TEXTAUSZUG =
# # # # # # #

Nach außen ist die staatliche Souveränität weniger demokratisiert als nach innen. Immer dann, wenn von »Staatsräson« die Rede ist, ist der spezifische Inhalt der staatlichen Politik der demokratischen Kontrolle und Verfügung mehr oder weniger entzogen. Außenpolitik ist mehr als die Summe der einzelnen Entscheidungen und Handlungen, sondern hinter diesen steht ein Prinzip: eine Gesamtstrategie, die nicht immer – sogar in den seltensten Fällen – ganz offen liegt. Die Gesamtstrategie wird kaum demokratisch festgelegt; sie ist Angelegenheit der staatlichen Eliten. Das hat Tradition, die bis in die Monarchien zurückgeht und bis in die Gegenwart reicht. In der öffentlichen Meinung sehen die herrschenden Eliten eher ein Hindernis oder einen instrumentalisierbaren Faktor. Die herrschenden Eliten ziehen hin und wieder gerne die öffentliche Meinung zur Legitimation außenpolitischer Entscheidungen heran. Der Einfluss der öffentlichen Meinung auf die Außenpolitik ist allerdings sehr gering. Es wird lediglich die Möglichkeit eines demokratischen Entscheidungsprozesses suggeriert. – Existiert Übereinstimmung zwischen der öffentlichen Meinung und der Außenpolitik, wird sie zur Legitimation herangezogen; existiert Divergenz, wird die öffentliche Meinung zum Objekt propagandistischer Kampagnen, um Deckungsgleichheit einseitig herzustellen. Oder es wird die öffentliche Meinung aus anderen Staaten zur Legitimation instrumentalisiert, um auf die eigene Öffentlichkeit Druck auszuüben. Es wäre mithin eine vernünftige Forderung, außenpolitische Entscheidungen einer demokratischen Kontrolle und Einflussmöglichkeit zu unterziehen.

Eingeschränkte Souveränität

Außenpolitische Souveränität des Staates wird zunehmend durch interstaatliche Institutionen aufgehoben. Das moderne Völkerrecht tritt mit dem Anspruch auf, die außenpolitische Souveränität von Staaten einzuschränken, das heißt, bestimmten Regeln zu unterwerfen. Die Einhaltung der Regeln ist allerdings davon abhängig, dass Staaten den Regelkodex allgemein und freiwillig anerkennen, da es noch kein vollständig ausgebildetes überstaatliches Gewaltmonopol gibt, das die Nichteinhaltung effektiv genug sanktionieren könnte. Ansätze der Herausbildung eines überstaatlichen Gewaltmonopols gibt es dennoch, und sie stellen einen zivilisatorischen Fortschritt im Sinne der sukzessiven Abkehr vom Schmittschen Diktum dar.

# # # # # # #

AUFGABE 1 =
Wovon hängt laut dem Textauszug die Einhaltung der Regeln des modernen Völkerrechts ab?
AUFGABE 2 =
Ersetze im Textauszug „Völkerrecht“ durch „internationale Recht“ und gib dabei den Abschnitt von „Eingeschränkte Souveränität“ bis „Schmittschen Diktum dar.“ erneut wieder.
Stütze dich ausschließlich auf den Textauszug.

GEGEBENE ZEILEN =
# # # # # # #

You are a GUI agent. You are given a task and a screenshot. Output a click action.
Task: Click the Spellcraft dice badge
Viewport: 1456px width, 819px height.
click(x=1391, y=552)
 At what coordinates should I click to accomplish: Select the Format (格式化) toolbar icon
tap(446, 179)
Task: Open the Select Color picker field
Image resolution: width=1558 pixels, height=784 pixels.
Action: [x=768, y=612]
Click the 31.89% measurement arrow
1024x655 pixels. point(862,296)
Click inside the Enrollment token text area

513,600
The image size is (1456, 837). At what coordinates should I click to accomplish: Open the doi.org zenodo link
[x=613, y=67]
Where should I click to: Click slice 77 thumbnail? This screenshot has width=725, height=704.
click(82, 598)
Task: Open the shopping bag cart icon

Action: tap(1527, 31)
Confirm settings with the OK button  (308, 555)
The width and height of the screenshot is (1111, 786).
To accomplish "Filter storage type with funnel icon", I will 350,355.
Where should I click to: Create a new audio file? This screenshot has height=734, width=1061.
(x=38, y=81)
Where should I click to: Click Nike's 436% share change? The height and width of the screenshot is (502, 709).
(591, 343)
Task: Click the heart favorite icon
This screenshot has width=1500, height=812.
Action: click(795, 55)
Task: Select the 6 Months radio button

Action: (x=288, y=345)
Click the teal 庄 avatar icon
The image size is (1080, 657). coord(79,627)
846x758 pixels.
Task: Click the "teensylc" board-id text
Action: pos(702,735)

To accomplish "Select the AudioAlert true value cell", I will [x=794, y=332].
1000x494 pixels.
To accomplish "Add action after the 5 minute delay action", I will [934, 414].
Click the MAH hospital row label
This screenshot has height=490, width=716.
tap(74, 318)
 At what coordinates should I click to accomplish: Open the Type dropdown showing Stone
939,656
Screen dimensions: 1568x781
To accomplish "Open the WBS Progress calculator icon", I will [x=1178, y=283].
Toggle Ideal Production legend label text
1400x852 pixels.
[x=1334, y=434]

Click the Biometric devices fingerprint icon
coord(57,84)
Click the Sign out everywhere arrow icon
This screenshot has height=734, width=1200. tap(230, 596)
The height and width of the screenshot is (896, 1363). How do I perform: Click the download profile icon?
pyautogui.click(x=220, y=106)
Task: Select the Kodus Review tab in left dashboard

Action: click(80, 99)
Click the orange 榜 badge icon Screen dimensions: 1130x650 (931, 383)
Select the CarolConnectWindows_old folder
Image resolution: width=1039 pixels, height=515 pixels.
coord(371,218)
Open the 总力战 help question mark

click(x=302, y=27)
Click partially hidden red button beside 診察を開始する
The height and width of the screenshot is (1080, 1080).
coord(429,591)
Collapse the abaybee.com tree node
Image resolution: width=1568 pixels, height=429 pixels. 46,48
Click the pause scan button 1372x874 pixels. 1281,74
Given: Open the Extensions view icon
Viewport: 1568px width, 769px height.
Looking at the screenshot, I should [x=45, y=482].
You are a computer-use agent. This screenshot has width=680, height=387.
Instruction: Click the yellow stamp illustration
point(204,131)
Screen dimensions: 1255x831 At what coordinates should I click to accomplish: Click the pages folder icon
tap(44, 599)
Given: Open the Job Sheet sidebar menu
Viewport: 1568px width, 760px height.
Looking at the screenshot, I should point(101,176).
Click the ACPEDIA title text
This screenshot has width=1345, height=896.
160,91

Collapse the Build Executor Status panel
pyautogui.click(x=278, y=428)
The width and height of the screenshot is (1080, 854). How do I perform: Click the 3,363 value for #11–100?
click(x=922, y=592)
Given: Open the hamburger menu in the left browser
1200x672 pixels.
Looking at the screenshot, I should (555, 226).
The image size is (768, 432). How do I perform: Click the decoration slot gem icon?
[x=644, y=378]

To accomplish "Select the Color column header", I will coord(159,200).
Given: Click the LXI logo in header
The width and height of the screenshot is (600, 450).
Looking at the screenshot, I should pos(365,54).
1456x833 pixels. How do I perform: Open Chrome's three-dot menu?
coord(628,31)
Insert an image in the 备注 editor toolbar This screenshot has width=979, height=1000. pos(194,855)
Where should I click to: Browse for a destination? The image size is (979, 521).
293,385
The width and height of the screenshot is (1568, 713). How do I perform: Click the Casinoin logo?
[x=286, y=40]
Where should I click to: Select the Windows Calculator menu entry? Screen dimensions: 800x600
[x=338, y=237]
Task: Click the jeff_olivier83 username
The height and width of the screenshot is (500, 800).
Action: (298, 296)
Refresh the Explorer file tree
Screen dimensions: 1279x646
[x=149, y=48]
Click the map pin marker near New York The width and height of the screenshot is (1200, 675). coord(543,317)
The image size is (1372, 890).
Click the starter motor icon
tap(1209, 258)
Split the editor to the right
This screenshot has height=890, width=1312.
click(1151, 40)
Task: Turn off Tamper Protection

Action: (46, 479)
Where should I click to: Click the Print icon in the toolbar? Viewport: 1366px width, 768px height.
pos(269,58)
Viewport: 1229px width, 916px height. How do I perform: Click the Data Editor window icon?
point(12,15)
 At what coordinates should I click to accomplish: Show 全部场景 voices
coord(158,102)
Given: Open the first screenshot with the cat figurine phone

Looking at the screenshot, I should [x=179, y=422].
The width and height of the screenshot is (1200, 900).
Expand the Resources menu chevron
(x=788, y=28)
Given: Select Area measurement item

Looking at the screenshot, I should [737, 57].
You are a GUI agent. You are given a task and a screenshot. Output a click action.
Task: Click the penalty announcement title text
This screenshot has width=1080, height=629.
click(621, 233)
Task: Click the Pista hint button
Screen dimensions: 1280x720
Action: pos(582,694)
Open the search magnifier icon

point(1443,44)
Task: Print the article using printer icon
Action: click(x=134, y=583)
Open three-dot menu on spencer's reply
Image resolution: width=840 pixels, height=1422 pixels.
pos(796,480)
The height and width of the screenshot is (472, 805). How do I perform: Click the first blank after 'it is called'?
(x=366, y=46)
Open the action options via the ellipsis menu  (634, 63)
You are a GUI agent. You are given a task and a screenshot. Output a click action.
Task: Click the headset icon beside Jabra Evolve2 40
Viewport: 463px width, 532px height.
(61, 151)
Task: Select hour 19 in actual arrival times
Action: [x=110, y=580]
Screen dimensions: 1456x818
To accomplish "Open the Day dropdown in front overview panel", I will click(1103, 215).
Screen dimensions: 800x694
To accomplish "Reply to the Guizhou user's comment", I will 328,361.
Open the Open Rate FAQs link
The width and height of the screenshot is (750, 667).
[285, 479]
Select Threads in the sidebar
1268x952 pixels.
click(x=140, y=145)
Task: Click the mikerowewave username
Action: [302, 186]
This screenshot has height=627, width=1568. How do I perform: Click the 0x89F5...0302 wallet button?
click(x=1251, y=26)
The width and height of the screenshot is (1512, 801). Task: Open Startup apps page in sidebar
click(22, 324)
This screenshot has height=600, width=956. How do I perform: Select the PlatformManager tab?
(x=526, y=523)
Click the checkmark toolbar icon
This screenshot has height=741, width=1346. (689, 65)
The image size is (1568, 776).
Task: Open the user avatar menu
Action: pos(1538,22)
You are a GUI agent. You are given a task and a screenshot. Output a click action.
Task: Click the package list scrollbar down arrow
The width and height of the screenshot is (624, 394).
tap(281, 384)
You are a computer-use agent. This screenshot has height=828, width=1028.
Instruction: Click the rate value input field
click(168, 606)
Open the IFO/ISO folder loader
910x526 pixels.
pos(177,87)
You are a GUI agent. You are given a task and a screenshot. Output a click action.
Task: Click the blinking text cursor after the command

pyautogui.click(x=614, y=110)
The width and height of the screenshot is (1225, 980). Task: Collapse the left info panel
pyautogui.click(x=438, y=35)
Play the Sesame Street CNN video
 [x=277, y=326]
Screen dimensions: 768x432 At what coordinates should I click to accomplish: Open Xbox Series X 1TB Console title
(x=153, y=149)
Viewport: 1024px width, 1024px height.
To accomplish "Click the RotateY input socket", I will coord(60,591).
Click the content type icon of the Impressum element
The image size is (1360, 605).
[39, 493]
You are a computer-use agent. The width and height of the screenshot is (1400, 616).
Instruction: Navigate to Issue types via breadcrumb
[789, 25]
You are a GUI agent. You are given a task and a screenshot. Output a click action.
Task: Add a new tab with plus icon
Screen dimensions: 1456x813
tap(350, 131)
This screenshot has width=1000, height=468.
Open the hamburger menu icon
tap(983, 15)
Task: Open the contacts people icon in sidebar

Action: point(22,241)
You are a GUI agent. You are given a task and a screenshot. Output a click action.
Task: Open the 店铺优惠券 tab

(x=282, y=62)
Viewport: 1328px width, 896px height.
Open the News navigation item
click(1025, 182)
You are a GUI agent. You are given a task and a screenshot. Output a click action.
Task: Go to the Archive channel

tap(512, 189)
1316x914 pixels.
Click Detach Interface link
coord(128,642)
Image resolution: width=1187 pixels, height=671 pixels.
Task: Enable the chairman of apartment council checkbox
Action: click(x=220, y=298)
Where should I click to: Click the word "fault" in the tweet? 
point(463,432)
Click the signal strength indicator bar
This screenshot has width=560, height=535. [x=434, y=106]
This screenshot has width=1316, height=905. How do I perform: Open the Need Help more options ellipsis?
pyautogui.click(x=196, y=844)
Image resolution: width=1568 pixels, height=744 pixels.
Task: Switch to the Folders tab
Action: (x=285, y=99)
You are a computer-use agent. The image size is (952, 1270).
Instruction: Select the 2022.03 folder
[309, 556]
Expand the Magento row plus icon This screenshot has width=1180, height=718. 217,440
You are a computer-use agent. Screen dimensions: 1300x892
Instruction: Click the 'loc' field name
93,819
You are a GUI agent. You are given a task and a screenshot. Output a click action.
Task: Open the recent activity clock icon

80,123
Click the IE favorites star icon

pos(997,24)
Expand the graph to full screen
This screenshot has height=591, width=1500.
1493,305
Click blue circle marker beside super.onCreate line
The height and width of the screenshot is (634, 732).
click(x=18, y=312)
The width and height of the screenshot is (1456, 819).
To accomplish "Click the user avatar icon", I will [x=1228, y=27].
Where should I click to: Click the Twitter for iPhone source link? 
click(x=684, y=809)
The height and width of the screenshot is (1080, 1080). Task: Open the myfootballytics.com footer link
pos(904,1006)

# # # # # # #

ANTWORT 1 =
Sie hängt davon ab, dass Staaten den Regelkodex allgemein und freiwillig anerkennen.

ANTWORT 2 =
Eingeschränkte Souveränität

Außenpolitische Souveränität des Staates wird zunehmend durch interstaatliche Institutionen aufgehoben. Das moderne internationale Recht tritt mit dem Anspruch auf, die außenpolitische Souveränität von Staaten einzuschränken, das heißt, bestimmten Regeln zu unterwerfen. Die Einhaltung der Regeln ist allerdings davon abhängig, dass Staaten den Regelkodex allgemein und freiwillig anerkennen, da es noch kein vollständig ausgebildetes überstaatliches Gewaltmonopol gibt, das die Nichteinhaltung effektiv genug sanktionieren könnte. Ansätze der Herausbildung eines überstaatlichen Gewaltmonopols gibt es dennoch, und sie stellen einen zivilisatorischen Fortschritt im Sinne der sukzessiven Abkehr vom Schmittschen Diktum dar.